■ **What to do**:
From the entries below, copy exactly the lines from the one that contains "Customised decor (549, 2007)" through the one that contains "0 opinion (417, 436)", both included, and only those.

■ **Collected data**:
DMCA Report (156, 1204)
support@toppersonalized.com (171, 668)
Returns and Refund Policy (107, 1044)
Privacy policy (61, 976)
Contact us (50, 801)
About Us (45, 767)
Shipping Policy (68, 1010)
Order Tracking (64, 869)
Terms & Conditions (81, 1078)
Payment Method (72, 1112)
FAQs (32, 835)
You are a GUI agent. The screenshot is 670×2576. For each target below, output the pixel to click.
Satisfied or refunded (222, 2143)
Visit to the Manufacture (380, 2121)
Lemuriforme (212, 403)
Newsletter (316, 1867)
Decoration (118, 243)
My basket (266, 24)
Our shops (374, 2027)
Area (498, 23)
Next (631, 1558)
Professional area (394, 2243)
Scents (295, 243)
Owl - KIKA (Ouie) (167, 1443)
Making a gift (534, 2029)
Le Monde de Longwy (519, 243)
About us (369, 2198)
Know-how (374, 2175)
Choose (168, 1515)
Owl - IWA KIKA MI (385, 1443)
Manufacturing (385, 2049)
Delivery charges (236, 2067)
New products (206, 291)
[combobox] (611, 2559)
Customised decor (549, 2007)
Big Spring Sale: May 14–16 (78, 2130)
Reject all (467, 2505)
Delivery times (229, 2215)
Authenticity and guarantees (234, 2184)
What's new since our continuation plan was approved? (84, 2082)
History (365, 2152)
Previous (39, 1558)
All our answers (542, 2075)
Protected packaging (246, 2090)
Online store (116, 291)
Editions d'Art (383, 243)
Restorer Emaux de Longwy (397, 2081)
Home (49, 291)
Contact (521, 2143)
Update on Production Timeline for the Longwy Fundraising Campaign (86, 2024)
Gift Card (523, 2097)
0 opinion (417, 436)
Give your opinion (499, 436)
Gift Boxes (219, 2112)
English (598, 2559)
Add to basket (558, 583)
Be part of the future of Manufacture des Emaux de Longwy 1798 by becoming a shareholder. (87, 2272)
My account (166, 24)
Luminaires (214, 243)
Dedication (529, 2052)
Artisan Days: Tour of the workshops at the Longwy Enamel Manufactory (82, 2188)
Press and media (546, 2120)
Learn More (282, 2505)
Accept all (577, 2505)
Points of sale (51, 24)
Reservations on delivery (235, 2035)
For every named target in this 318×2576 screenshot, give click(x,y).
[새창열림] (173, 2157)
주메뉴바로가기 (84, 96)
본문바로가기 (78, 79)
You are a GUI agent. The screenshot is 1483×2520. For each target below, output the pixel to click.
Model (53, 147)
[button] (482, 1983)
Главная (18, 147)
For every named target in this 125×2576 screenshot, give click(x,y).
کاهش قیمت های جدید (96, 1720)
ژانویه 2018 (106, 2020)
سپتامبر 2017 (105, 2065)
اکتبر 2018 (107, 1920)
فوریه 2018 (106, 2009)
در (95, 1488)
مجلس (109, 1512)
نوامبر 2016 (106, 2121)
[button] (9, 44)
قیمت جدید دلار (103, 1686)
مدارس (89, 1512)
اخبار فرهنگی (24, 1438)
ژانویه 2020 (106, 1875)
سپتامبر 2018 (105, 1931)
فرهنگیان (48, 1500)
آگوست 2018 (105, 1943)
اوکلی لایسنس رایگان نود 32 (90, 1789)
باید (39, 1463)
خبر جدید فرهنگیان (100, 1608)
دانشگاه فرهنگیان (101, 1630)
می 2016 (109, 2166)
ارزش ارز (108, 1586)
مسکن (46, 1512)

■ **Answer area**:
Customised decor (549, 2007)
Big Spring Sale: May 14–16 (78, 2130)
Reject all (467, 2505)
Delivery times (229, 2215)
Authenticity and guarantees (234, 2184)
What's new since our continuation plan was approved? (84, 2082)
History (365, 2152)
Previous (39, 1558)
All our answers (542, 2075)
Protected packaging (246, 2090)
Online store (116, 291)
Editions d'Art (383, 243)
Restorer Emaux de Longwy (397, 2081)
Home (49, 291)
Contact (521, 2143)
Update on Production Timeline for the Longwy Fundraising Campaign (86, 2024)
Gift Card (523, 2097)
0 opinion (417, 436)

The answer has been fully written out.